Monday, 3 May 2010

Good Shoes - Wedgewood Rooms, 24th April

It must be hard for bands to pick a set-list when they’ve just released their second album. However for Good Shoes I’d imagine it would be quite easy.

Their first album was brilliant. It wasn’t particularly clever or groundbreaking but that didn’t matter in the slightest. It just danced right up to your face, jigged around a bit and then ran off to do the same to someone else, and that was fine. You didn’t really have to think about it much, but it was still a good album. At a point where so many bands were making mediocre, simple, uninteresting indie, Good Shoes turned up with something that wasn’t that much more complicated, but somehow stood out.

While it must have been tricky trying to figure out what direction to go in after a debut like theirs, ‘No Hope No Future’ is quite a heavy come-down (the title itself isn’t particularly optimistic). All the urgent, excitement of their earlier tracks has been replaced by an impotent, unnecessary grumpiness. When you slow Good Shoes down, their lack of individuality as a band comes to light and they just blend back into the hazy, colourless pool of average guitar bands, leaving yet more filler for the innovative few to swim through. As you might expect, this puts their live show in jeopardy.

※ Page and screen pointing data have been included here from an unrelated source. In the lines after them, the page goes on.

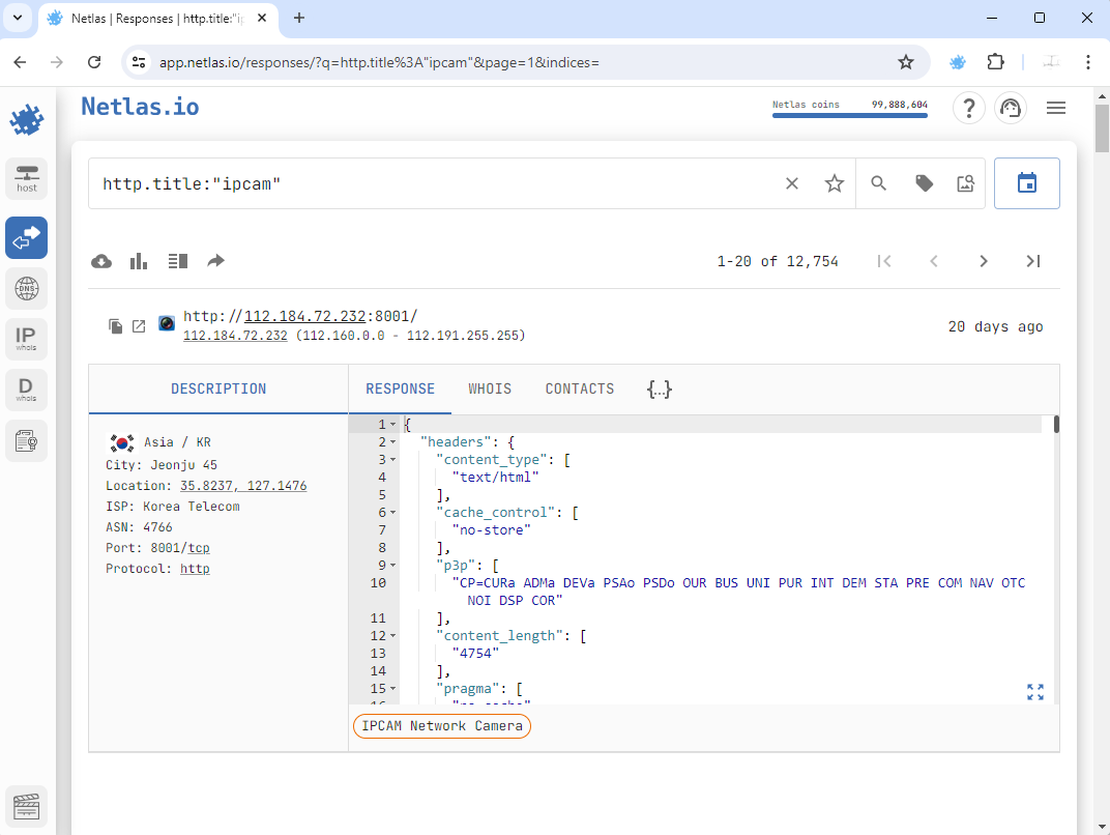This screenshot has width=1110, height=835.
Task: Go to the next results page
Action: tap(983, 261)
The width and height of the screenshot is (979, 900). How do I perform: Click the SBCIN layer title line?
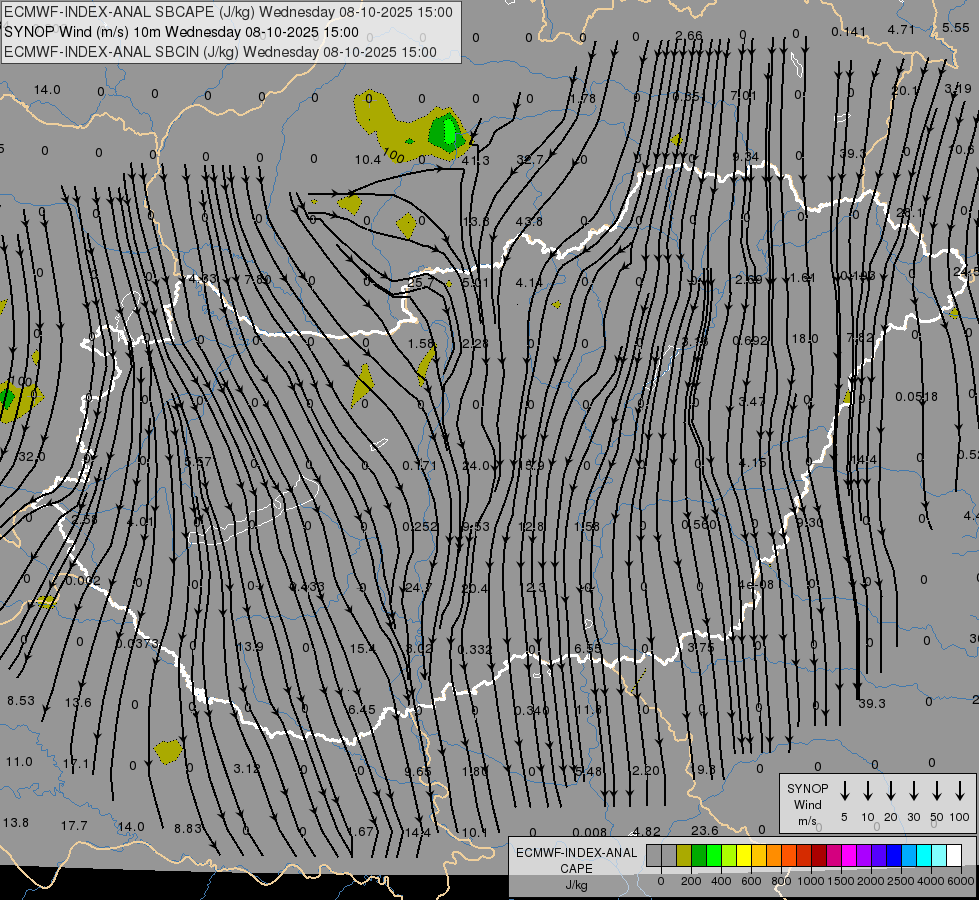pos(220,51)
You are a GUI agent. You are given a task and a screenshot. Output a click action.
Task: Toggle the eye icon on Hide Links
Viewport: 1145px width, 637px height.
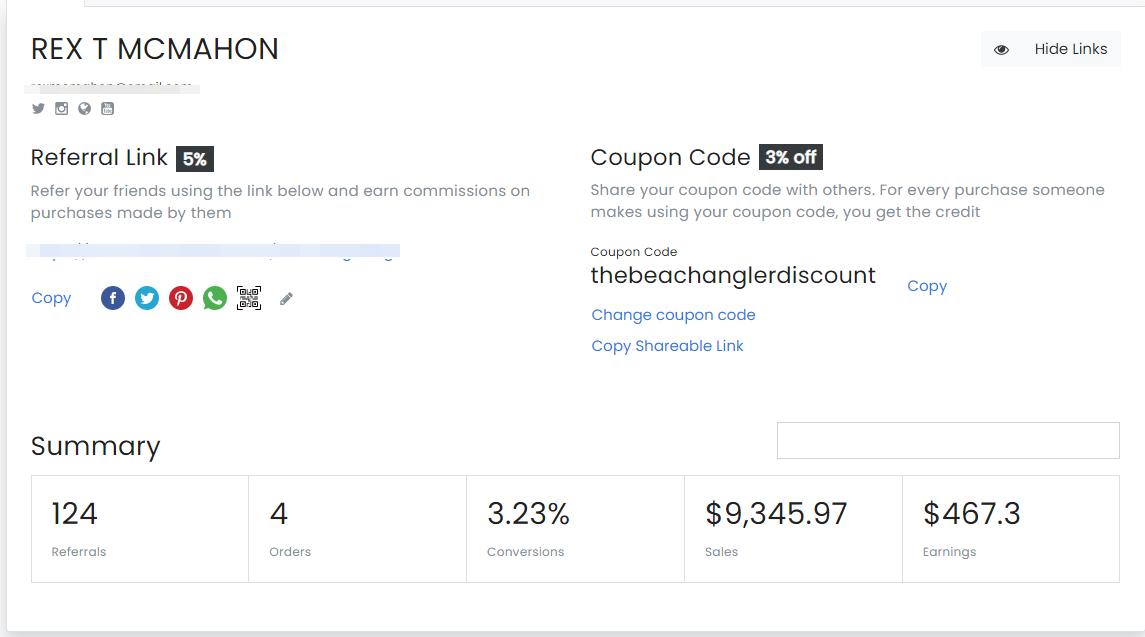[1000, 48]
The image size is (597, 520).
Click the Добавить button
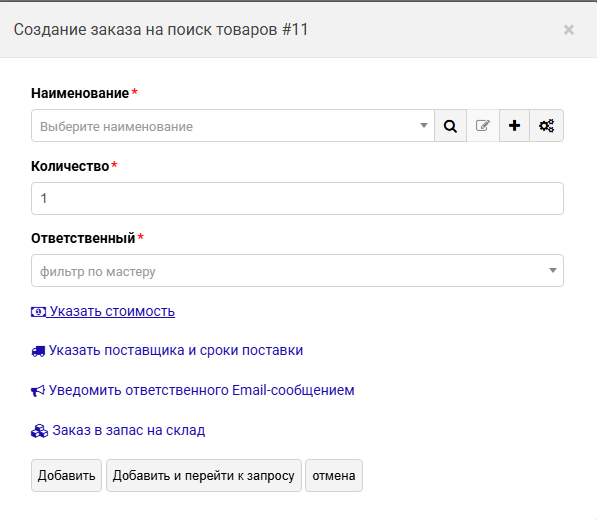[66, 475]
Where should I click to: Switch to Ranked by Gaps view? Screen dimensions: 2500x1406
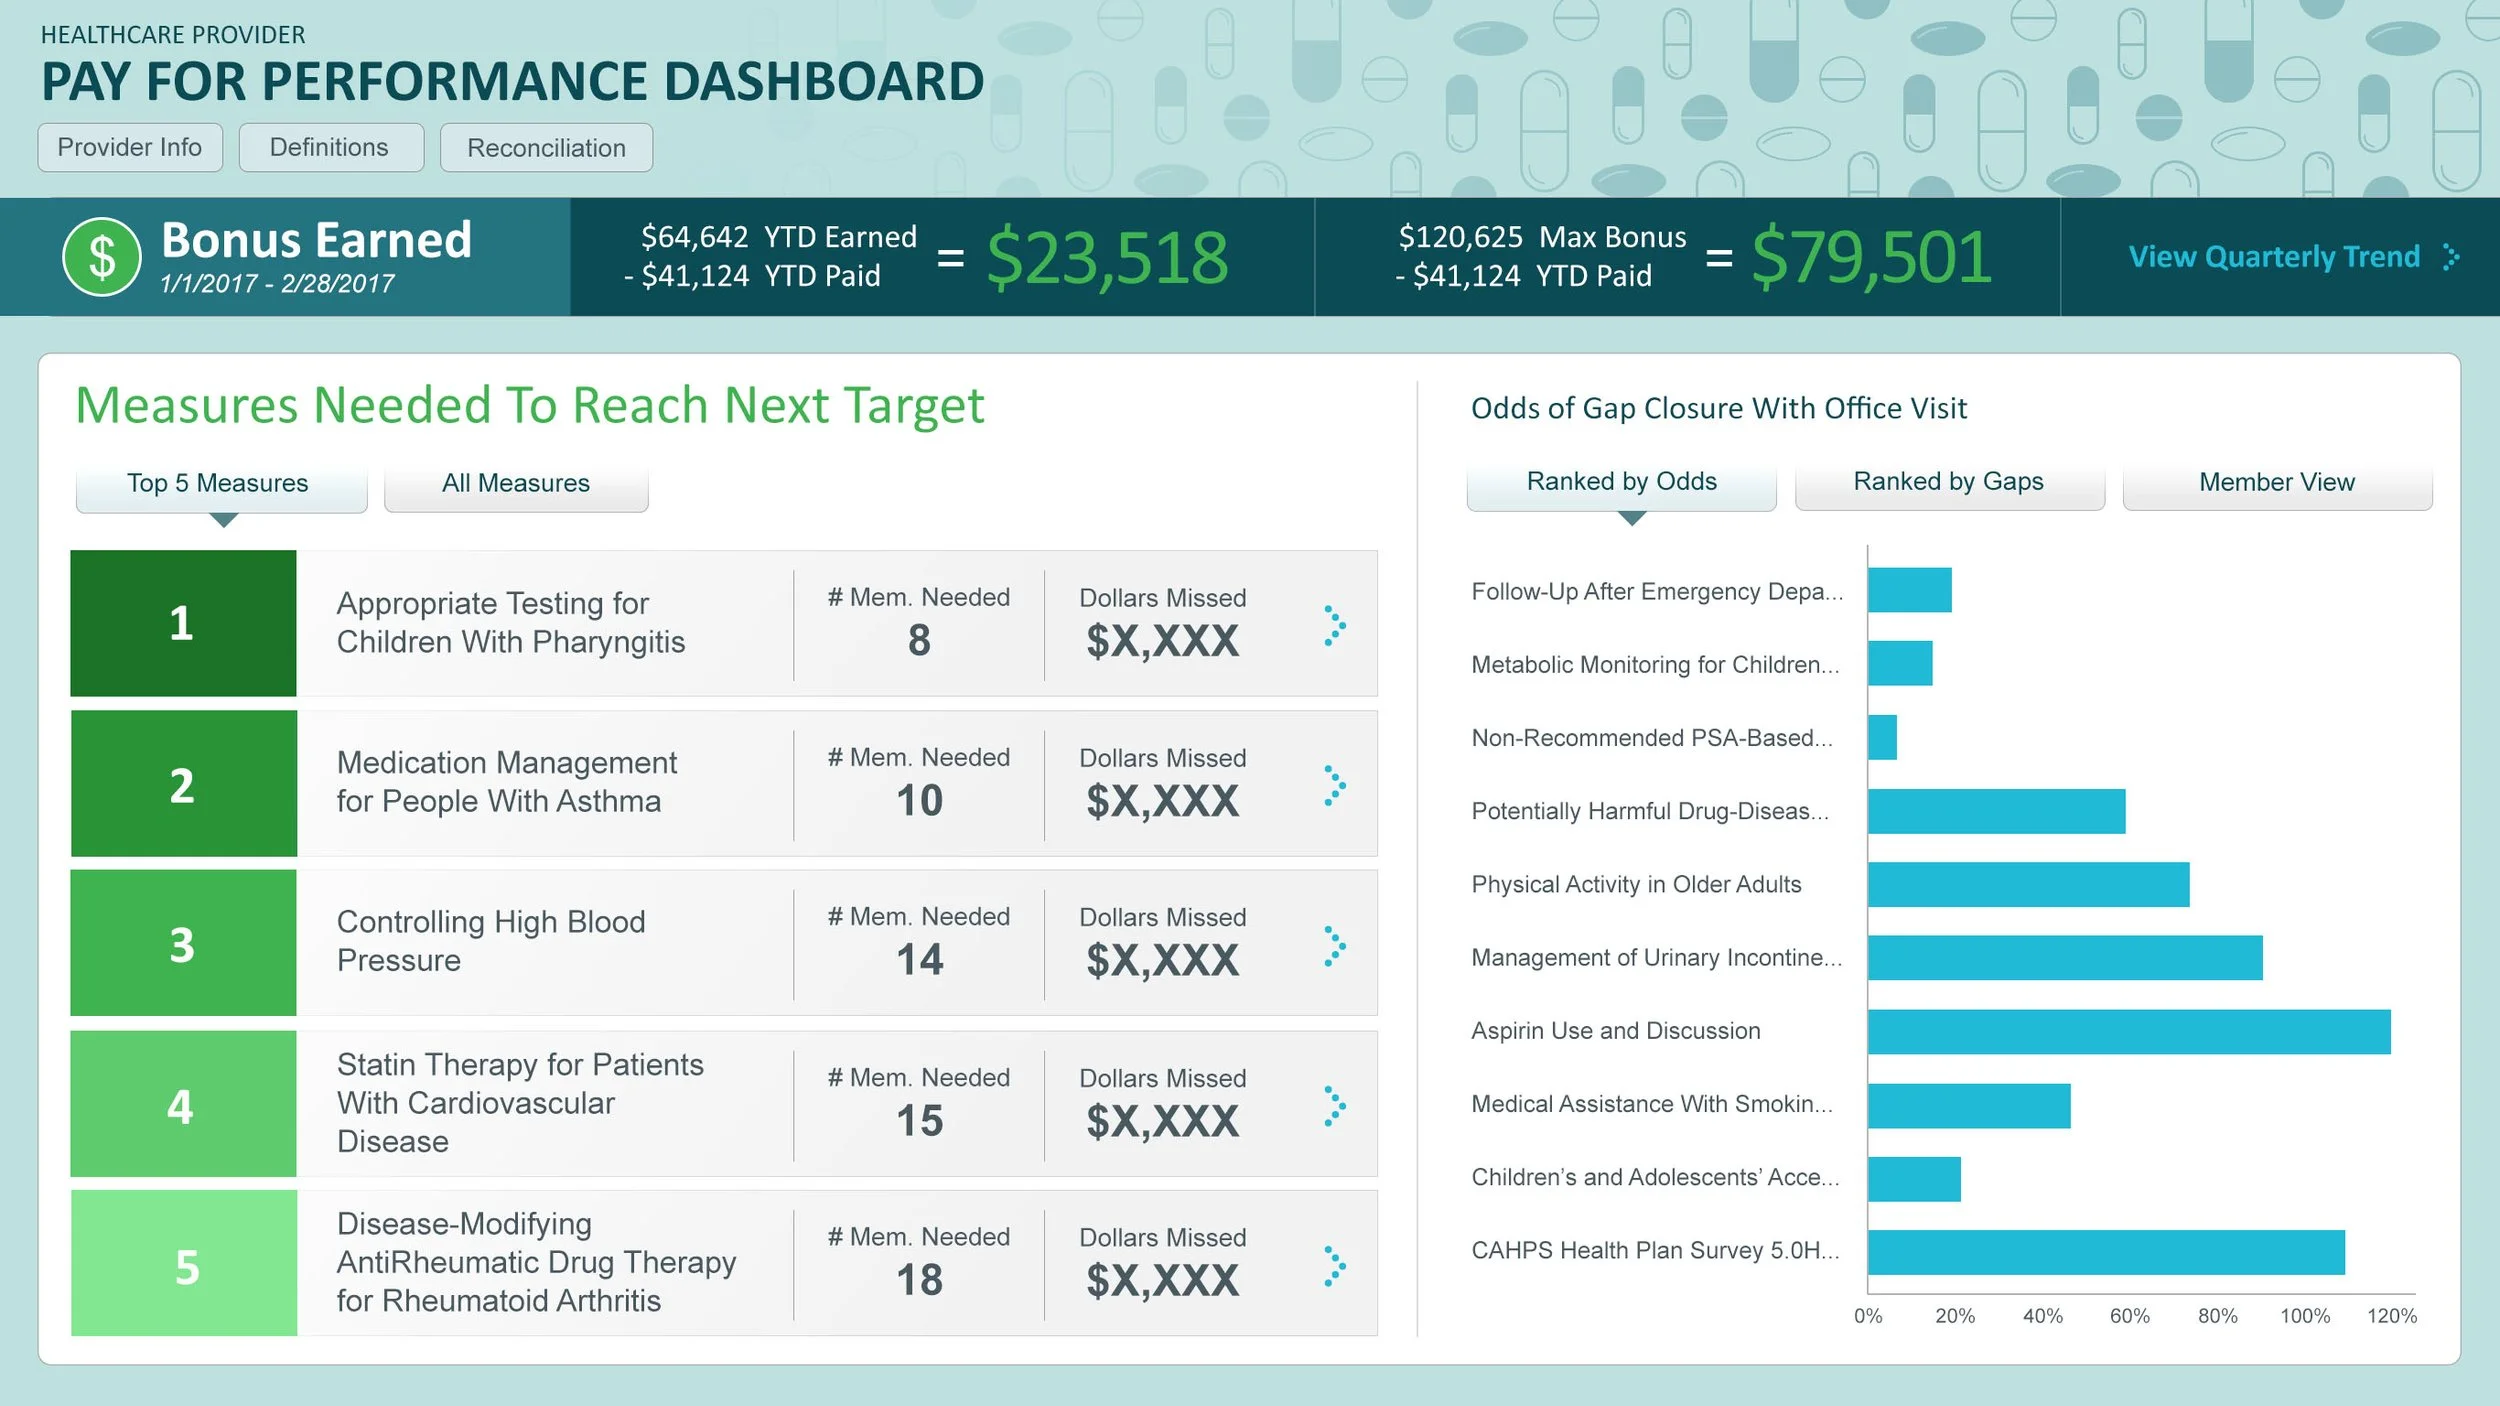(x=1948, y=482)
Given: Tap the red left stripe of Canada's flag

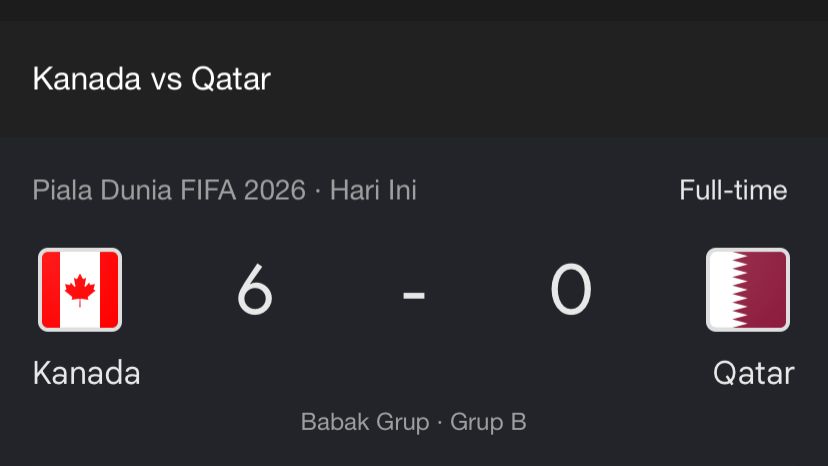Looking at the screenshot, I should point(51,290).
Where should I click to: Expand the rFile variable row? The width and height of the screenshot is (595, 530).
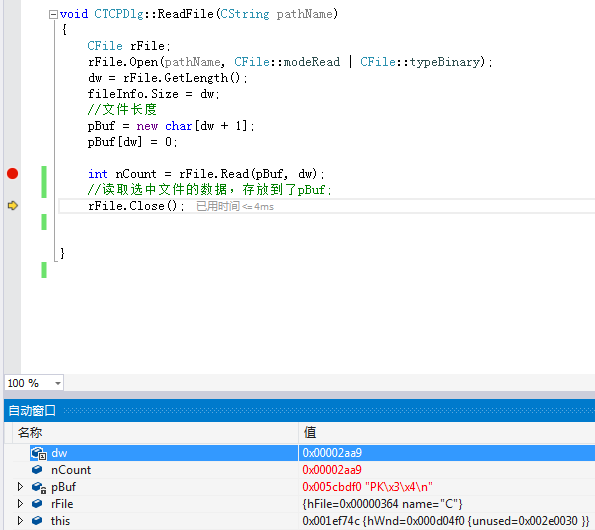point(20,504)
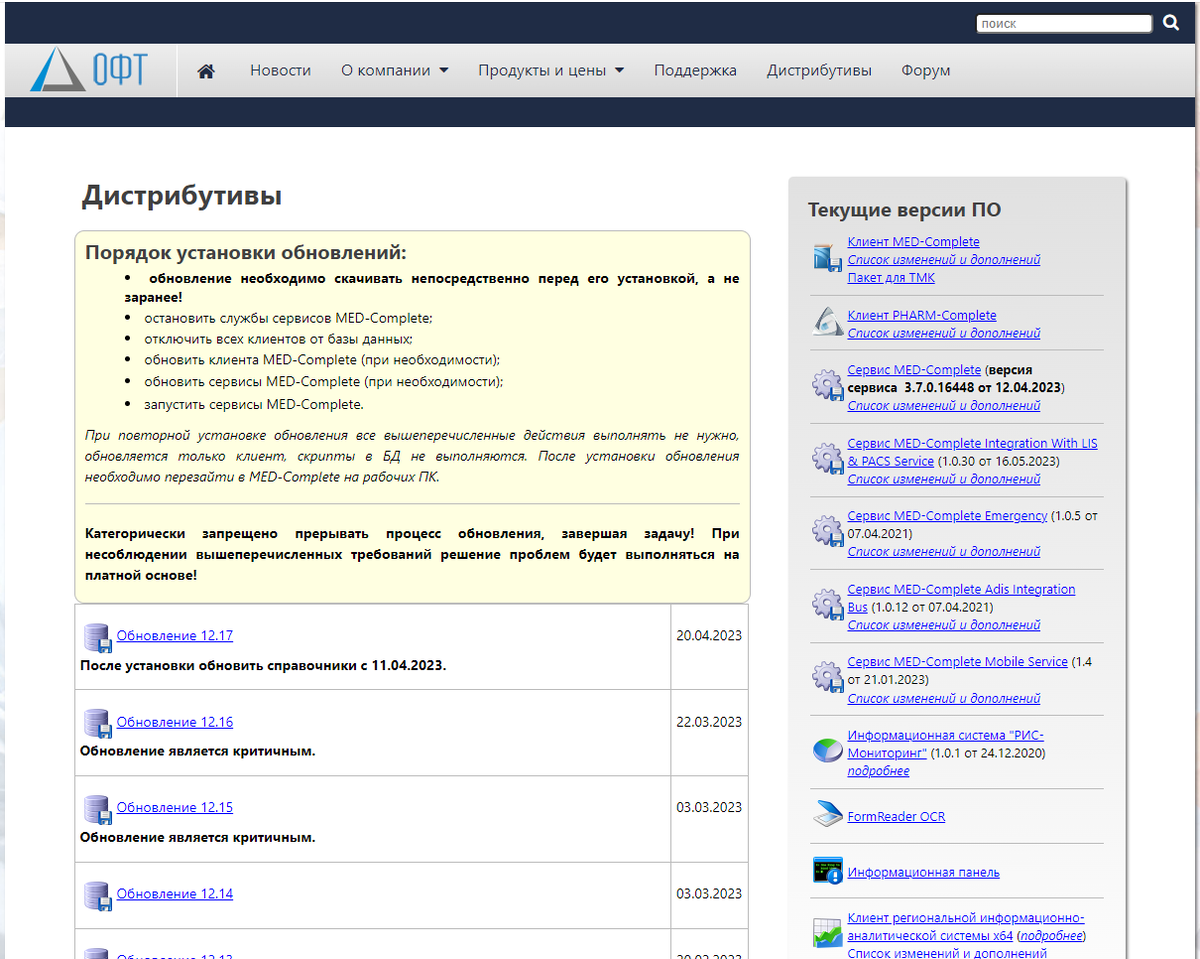This screenshot has height=959, width=1200.
Task: Click the Пакет для ТМК link
Action: click(x=891, y=277)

The only songs that stand out from the first half of their set are ‘Ice Age’ (the only old track) and ‘The Way My Heart Beats’ which, to be fair to them, is up to the standard of their debut. Despite only being released this year, live, it sounds like you’ve heard it hundreds of times before. Now that either makes it hugely unoriginal, or something close to a perfect pop song. Luckily for them I think it might be the latter. Aside from these two, the crowd stays fairly motionless for the first twenty minutes, clearly disenchanted by the new material. However, when the old songs start turning up, the crowd sees a new lease of life. Albeit like recently woken coma patients making their first movements in twelve years after ‘No Hope No Future’, but nonetheless, the old songs still have the power to animate an audience. Final track, ‘Under Control’ keeps the energy alive and lies in the same category as ‘The Way My Heart Beats’. Pointing towards an interesting new direction for the band.

We might just have to wait till the next album to hear the complete product though.